Vitamin D Deficiency and Autism Link – A Breakthrough Study
Vitamin D deficiency and Autism link has been on the minds of the vitamin D researchers for years. Finally a breakthrough study.
Investigators from Children’s Hospital Oakland Research Institute, Oakland, California demonstrated this causal relationship in a well-designed study (1).Serotonin, a neurotransmitter in the brain is responsible for mood as well as normal social behavior. It is low in the brain of patients with autism and high in the blood and rest of the body. The researchers showed that vitamin D stimulates the gene that is responsible for the production of serotonin in the brain. This gene is called tryptophan hydroxylase 2 (TPH2). At the same time, vitamin D represses the gene that controls the production of serotonin in the rest of the body. This gene is called tryptophan hydroxylase 1 (TPH1).
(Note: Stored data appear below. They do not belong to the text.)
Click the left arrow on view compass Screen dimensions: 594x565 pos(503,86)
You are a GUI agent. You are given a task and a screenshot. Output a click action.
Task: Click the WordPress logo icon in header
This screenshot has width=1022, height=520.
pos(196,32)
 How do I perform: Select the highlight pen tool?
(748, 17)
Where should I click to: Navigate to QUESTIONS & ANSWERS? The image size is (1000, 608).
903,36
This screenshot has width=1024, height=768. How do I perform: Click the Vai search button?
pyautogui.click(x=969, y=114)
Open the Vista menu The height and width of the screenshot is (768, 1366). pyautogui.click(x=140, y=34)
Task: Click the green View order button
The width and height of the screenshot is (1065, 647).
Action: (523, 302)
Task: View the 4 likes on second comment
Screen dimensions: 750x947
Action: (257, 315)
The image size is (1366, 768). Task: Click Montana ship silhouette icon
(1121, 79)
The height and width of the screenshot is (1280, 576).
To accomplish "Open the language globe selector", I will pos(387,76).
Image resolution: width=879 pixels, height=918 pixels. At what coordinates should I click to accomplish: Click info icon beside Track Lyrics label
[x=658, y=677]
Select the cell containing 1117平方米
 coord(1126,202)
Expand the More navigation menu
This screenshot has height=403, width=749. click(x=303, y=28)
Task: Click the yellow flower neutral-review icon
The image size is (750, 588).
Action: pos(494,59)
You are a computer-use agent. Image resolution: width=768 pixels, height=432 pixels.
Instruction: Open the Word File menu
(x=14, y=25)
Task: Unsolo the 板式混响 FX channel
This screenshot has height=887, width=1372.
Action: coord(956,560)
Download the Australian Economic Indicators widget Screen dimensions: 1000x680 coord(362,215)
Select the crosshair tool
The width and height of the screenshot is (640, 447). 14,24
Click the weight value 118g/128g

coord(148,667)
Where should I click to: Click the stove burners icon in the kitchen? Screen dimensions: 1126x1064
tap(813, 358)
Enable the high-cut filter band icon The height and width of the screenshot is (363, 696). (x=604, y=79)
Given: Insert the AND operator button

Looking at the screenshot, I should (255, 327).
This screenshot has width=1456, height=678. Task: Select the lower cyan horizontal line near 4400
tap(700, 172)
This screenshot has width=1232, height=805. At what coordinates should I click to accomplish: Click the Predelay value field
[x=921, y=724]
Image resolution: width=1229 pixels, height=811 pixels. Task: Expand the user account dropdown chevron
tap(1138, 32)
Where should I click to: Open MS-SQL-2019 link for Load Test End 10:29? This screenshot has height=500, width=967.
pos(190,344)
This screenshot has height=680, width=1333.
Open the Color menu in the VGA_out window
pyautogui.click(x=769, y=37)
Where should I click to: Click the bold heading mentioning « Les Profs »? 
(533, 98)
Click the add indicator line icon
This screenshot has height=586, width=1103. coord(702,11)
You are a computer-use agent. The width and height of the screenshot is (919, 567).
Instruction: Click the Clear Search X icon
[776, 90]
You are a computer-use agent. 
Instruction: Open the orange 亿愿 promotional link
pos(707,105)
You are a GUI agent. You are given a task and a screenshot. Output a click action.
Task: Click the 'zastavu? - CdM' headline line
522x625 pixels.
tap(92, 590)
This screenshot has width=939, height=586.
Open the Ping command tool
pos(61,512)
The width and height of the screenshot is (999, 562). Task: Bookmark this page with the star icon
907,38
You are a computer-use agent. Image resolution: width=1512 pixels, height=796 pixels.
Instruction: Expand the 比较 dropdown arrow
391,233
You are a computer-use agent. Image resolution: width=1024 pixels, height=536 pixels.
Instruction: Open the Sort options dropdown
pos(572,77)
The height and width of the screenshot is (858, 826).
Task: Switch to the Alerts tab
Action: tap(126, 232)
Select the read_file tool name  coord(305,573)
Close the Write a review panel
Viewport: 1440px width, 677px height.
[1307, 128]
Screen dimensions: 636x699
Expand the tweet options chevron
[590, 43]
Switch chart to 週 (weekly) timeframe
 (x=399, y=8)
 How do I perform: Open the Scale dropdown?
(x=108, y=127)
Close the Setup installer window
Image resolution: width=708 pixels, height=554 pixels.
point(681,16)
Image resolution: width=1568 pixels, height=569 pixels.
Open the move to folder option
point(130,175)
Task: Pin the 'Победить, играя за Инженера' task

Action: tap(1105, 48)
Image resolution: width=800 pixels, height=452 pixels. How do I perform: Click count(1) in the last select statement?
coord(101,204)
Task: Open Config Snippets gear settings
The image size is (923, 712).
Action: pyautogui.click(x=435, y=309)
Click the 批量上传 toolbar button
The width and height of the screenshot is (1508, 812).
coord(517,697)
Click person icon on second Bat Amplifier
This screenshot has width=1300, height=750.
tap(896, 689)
Low vitamin D explains why autistic patients have low levels of serotonin in the brain and high levels in the rest of the body. Low level of serotonin in the brain may explain some of the neuro-psychiatric issues in patients with autism. While high levels of serotonin in the blood and rest of the body may explain some of the physical symptoms especially gastrointestinal symptoms.
Rise in Vitamin D Deficiency and Autism
It is interesting to note that the dramatic rise in the incidence of autism coincides with the dramatic rise in the incidence of vitamin D deficiency in the last three decades. It is quite likely that Vitamin d deficiency and autism are linked. Therefore, it is extremely important to check vitamin D level in every autistic patient. Vitamin D supplementation must be provided to those with low vitamin D level. The normal range of vitamin D is 30-100 ng/ml.
It is also important that vitamin D level should be checked in every pregnant woman. Vitamin D supplementation must be provided to those with low vitamin D level.